### Data for this exercise ###

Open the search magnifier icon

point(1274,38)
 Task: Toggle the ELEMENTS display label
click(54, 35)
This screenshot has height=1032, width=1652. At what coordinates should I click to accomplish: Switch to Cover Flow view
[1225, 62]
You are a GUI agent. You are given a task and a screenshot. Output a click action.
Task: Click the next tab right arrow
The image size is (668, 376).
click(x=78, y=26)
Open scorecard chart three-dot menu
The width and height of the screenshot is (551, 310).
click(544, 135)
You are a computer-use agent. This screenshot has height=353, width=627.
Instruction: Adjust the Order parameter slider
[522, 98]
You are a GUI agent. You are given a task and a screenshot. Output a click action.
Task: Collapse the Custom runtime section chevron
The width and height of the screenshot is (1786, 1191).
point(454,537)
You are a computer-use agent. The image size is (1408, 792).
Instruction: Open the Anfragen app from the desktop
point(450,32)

###

_Task instructions_.
Check each line of the listing for the word "agent". Report how many lines have it, and nothing more.

_Answer space_.
4